Build 2018

Sunday, May 13, 2018

Another year and another Build conference. Last year I said I’d go this year given the opportunity, and I was given the opportunity.

The original build conference was billed as //build/ Windows. You could bring whatever tools you knew to build great Windows apps. This conference has morphed over the years and is now //build/ Azure. This is disappointing to me.

Like last year the first day keynotes were centered around the server and Azure. Day 2 was focused on Windows. The Windows part wasn’t as spellbinding as it has been in the past, and overall it felt evolutionary as opposed to revolutionary in it’s content.

There was advancements in the Fluent Design Language, but it is still for XAML developers only. There was the announcement of .NET Core 3.0 that will be in preview later this year.

The things that stuck out to me were the Adaptive Cards to be used in Windows new Timeline feature that was released last October, Sets which may or may not appear in Windows this fall, and finally but certainly not least is Visual Studio Live Share.

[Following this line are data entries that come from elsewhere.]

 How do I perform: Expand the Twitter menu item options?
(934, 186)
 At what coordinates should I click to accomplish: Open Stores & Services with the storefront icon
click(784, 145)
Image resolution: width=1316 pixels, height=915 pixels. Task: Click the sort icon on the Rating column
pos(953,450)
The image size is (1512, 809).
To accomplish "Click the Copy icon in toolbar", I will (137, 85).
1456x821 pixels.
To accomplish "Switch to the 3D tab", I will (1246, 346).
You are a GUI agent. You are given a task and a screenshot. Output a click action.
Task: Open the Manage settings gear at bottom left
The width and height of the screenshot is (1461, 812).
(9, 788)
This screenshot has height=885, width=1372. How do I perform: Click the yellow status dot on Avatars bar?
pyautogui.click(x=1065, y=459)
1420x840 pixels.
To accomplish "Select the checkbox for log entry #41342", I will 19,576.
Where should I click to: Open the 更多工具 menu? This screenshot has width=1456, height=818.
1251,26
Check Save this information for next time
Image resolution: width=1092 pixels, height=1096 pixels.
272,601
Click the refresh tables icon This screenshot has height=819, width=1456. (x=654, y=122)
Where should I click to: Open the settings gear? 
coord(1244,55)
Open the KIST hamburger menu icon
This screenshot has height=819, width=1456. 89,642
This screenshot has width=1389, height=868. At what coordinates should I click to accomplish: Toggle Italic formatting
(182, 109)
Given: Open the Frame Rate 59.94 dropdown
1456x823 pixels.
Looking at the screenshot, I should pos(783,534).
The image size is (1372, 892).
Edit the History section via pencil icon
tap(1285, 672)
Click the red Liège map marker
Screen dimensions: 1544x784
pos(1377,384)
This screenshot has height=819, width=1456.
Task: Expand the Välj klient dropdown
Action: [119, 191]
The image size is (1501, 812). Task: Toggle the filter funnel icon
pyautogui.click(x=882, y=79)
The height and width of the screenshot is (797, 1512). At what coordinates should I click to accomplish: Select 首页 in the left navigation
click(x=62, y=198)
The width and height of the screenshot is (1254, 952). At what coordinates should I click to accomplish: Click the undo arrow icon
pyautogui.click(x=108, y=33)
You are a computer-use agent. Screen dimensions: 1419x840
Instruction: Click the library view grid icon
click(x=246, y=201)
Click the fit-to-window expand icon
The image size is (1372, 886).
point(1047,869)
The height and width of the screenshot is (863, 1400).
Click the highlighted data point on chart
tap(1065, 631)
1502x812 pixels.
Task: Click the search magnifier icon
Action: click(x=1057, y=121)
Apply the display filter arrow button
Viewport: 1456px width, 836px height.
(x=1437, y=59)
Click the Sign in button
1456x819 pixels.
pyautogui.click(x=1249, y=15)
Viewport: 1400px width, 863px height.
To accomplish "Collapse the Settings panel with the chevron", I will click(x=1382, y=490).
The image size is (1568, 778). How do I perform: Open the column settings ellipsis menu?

Timeline, as I said before, is a feature of Windows that was introduced last fall. You can see what you were working on in the past and reopen windows that you have closed. Right now it seems to work best with Edge and not much else. So that’s why Microsoft was making a big push for it at Build to teach us how to incorporate the Timeline into our own app.

Sets is using tabs everywhere, not just in your browser. They look at it this way, “Imagine I’m planning a trip. I’ve got Excel open and PowerPoint and three browser tabs plus this trip planning application.” The problem I see with this is that they haven’t learned from their Windows 8 experience yet. People don’t look at one thing at a time. They like to have Windows next to each other so they can compare or copy text or just look at two different things. Sets forced you to have one tab open at a time. If you want to switch between that Excel spreadsheet and PowerPoint tabs you can only have one open at a time. You can’t place them side by side. So unless they are going to come out with a split view for Sets, I don’t see it taking off anytime soon. Having said all that though, I do like the Sets integration with Timeline feature. You can click once and rehydrate the entire set you had open.

Finally there was Visual Studio Live Share. This is an add-on for Visual Studio and Visual Studio Code that allows multiple people, I was told at most 6 people at a time, to be working on a codebase and sharing the debugging. I can actually see this working for the teams I work on and I will push for us to try it when I get back to the office on Monday.

The only party I went to this year was the Windows Weekly party. That was a really great time.

This year’s build was a lot of fun, but not all that useful to my current job. I’m wondering to myself if I just haven’t been keeping up or if Microsoft has left me behind. Time will tell. Once again, if given the opportunity to go again next year, I sure will.